The first couple of week in August is the time when we get most visitors to Gower. It’s weekend, and heading west along the South Gower Road, I get stuck in traffic at the turn-off to down to Oxwich. Although it’s not yet mid-morning, I’ve hit the queue for the car park on the beach. Once free, I head away from the coast, seeking seclusion in Gelli Hir wood.

It’s a quiet off the beaten track sort of place, there’s room at the entrance for me to park, and I would be surprised if I met another soul in the wood. The partly ancient woodland is one of several owned by the Wildlife Trust, and dates back to the 16th century. Gelli Hir, meaning Long Grove, is a mixed, wildlife-rich, broadleaf wood, tucked away in a shallow valley on the north side of Fairwood Common. The remains of the old shooting grove are still here, and play a vital role in maintaining its variety of wildlife. In winter the woodland paths can be very wet, but on a bright, sunny August day, they’re bone dry.
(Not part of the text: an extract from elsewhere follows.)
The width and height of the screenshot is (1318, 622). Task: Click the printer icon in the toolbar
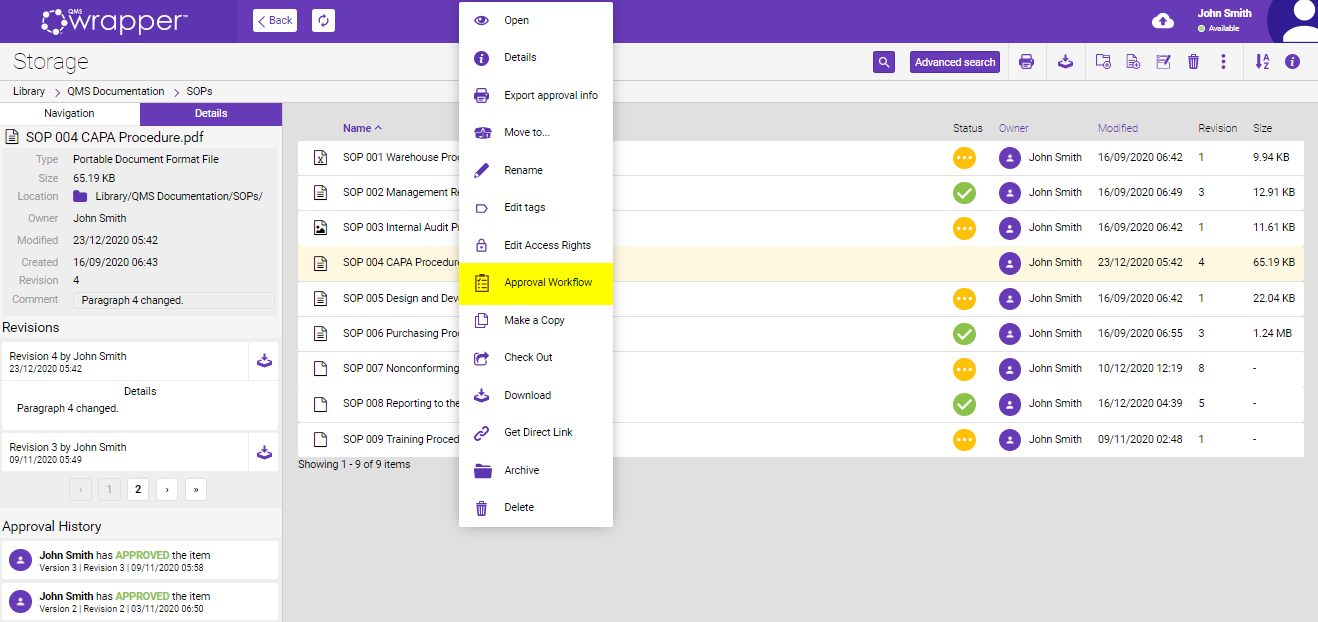click(1026, 62)
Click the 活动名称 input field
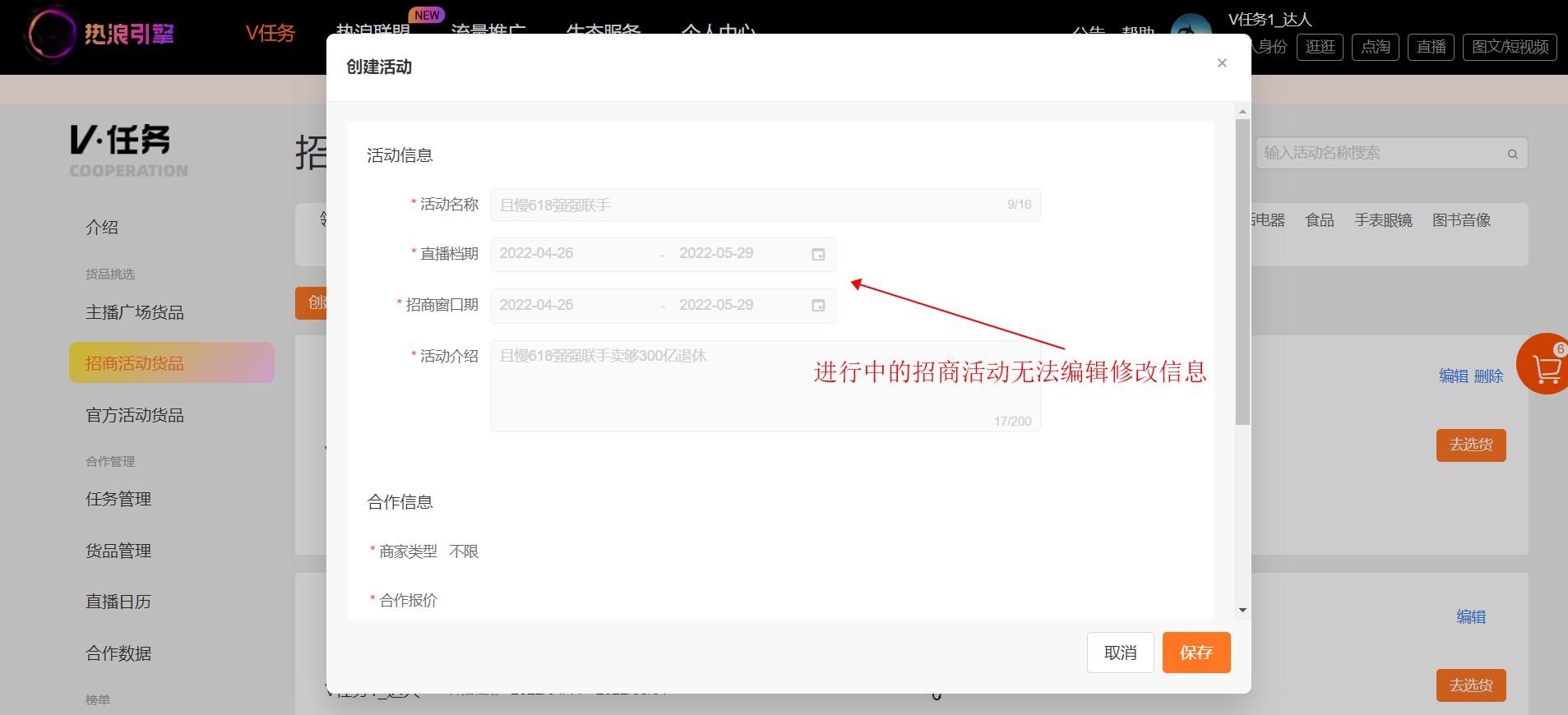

The late morning sun lights up the grove, enticing butterflies to take to the wing. Speckled woods tumble in the air, competing for sunny glades, and there are tortoiseshells, commas and many large whites. But it’s the silver-washed fritillaries I’m really looking for. They’re not easy to find, but I know a couple of massive trees where I sometimes get lucky.  A favourite tree where I could guarantee this wonderful butterfly was felled years ago, the wood used to improve the footpath. Folly maybe, but it did at least open a new sunny glade. There are no fritillaries in the glade, but I find them high in the canopy, moving about quickly and rarely settling. By the path a thistle attracts another, settling with time enough to see the silver streaks and delicate lime green on the under wing.

The pond in the middle of the wood is getting overgrown again, it’s such a labour-intensive job keeping it clear, but well worth the effort. There are good numbers of dragonflies again today, so many blue-tailed damselflies, a few wonderful common darters, and a single male southern hawker.  

I leave the wood as I came, alone, but with my senses back in order.